Graduate Interview: Savana Deems, Project Manager/Archaeologist
KENNESAW, Ga. (Sep 25, 2018) — Savana Deems graduated with a B.S. degree in Anthropology from Kennesaw State University in 2016, and is currently a Project Manager/Archaeologist at Environmental Corporation of America (ECA). When Deems first began working at ECA, she was a Tribal Consultant and Project Manager, a position that she says was more cultural anthropology focused as it required Deems to consult federally recognized tribes about proposed construction projects. She would contact tribal leaders and consult with them about the projects to ensure that nothing of religious or cultural significance was impacted. Now, her current position allows Deems to get out into the field: “We handle a lot of federal projects and I'm assigned different projects across the U.S. I handle everything from conducting interviews and notifying newspapers, to doing the archaeology and writing all reports that go into a new project with federal government.”

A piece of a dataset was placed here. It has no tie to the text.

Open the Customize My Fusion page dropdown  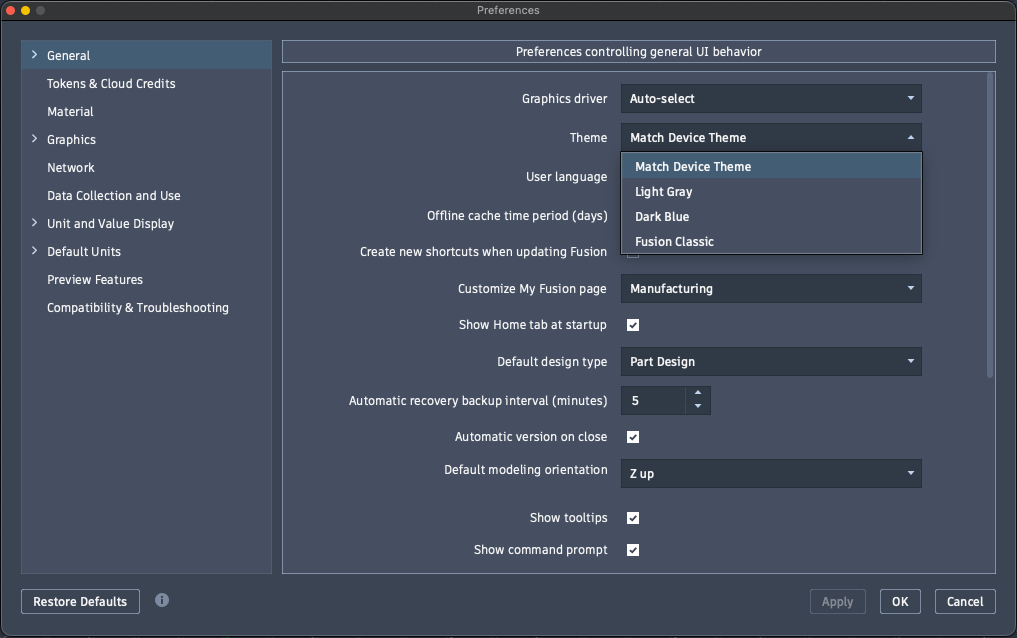click(770, 288)
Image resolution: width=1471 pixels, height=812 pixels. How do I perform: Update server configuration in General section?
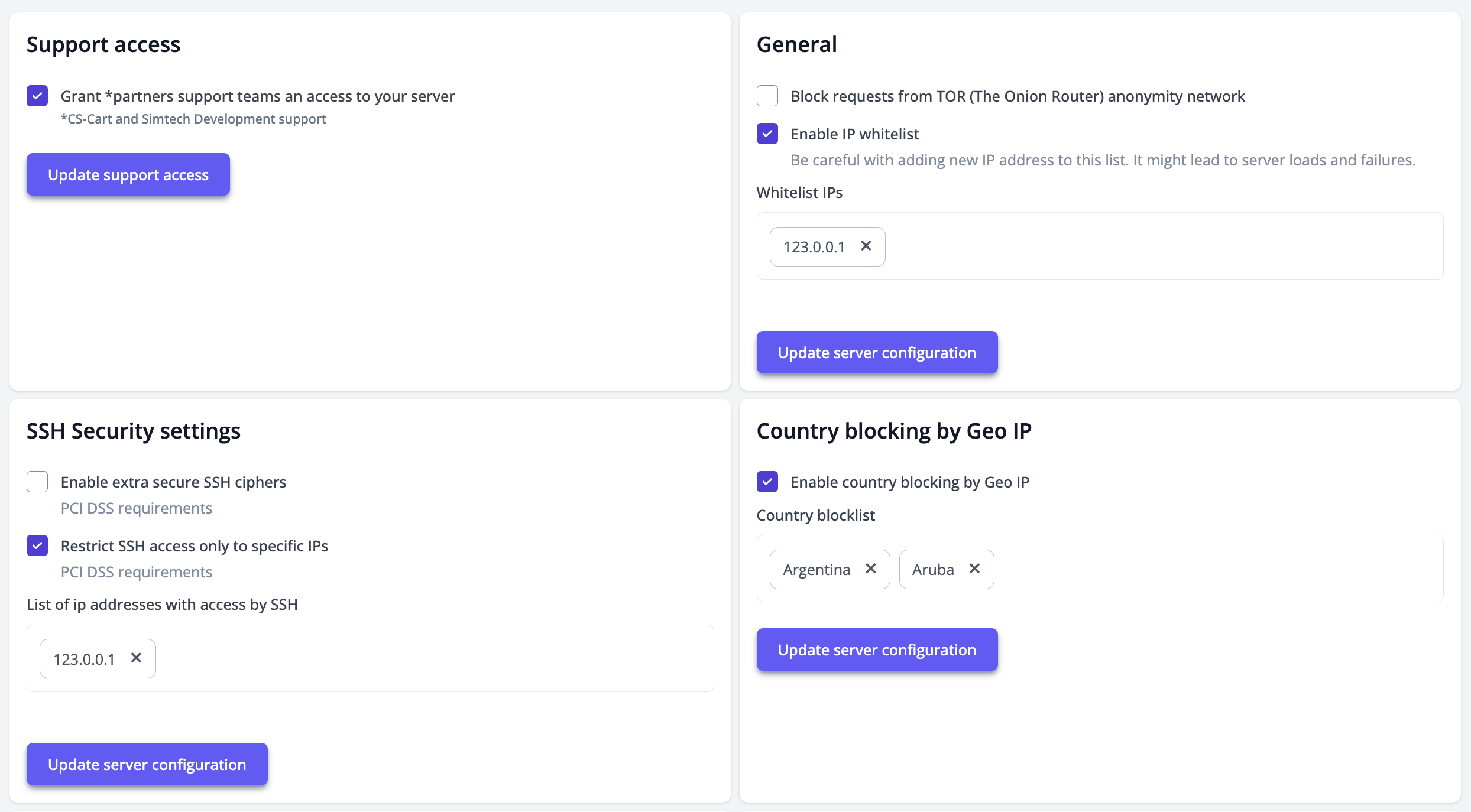(877, 352)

Deems enjoyed her time at KSU, especially, “the sense of community and diversity and involvement. It was just such a such a happy place. There was so much to get into and so many new people to meet…It's a very eclectic community. I think that helped shape me a lot. And the professors, they're fantastic, I loved all of my professors so much.” She says that, “I think that for me, anthropology has furthered the idea that I had that all humans are equal, that we're a family…even though we may come from different cultures and backgrounds.”
Networking and making connections helped Deems land her job; a good friend that she had worked with at a different CRM company took her resume and helped her get the interview that led to her current position. Deems’ advice to undergraduate students is simple: Get out there. If you want to go into archaeology, she recommends taking Field Techniques to get your feet wet. “Get out there and make connections. Not only finding a mentor or a professor that you can work with, but also get to know other people. All of the connections, all of the people you meet, you never know when that's going to come back around. It helps you grow as a person, you explore other avenues of working and doing when you have a community.”
Anthropology Alumni Dani Alexander (class of 2018) conducted and drafted the anthropology interviews as part of a practicum project.